[Saved entries]
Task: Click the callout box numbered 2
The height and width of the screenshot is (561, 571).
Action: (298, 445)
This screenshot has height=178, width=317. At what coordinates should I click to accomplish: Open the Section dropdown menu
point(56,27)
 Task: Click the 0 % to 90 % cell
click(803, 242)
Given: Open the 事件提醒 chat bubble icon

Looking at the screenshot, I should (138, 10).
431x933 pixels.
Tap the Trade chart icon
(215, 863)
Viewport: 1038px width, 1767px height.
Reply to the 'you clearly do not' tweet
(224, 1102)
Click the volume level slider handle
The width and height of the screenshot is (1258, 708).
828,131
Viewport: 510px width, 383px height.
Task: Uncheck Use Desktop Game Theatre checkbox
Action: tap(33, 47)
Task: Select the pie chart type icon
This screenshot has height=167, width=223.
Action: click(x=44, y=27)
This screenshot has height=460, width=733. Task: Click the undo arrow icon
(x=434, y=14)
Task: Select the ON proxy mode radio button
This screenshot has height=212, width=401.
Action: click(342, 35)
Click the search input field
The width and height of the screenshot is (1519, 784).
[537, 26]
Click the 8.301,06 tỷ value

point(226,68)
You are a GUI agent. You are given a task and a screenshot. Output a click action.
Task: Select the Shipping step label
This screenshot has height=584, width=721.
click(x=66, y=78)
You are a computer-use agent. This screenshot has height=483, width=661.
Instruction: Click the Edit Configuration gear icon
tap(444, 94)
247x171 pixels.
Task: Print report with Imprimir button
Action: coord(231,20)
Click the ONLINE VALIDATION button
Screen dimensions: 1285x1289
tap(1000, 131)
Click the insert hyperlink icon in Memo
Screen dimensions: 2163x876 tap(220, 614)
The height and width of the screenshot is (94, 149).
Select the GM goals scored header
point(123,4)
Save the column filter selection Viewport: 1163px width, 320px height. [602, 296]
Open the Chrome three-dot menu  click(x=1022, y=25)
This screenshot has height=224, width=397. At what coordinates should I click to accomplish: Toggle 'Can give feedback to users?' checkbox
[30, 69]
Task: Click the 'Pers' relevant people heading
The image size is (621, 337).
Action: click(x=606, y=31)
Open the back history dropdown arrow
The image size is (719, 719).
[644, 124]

# What you have to do:
From the line holding "This screenshot has height=167, width=223." to the line holding "Task: Select the ON proxy mode radio button", inclusive, restate each line above exactly as written.

# Answer to the exercise:
This screenshot has height=167, width=223.
Action: click(x=44, y=27)
This screenshot has height=460, width=733. Task: Click the undo arrow icon
(x=434, y=14)
Task: Select the ON proxy mode radio button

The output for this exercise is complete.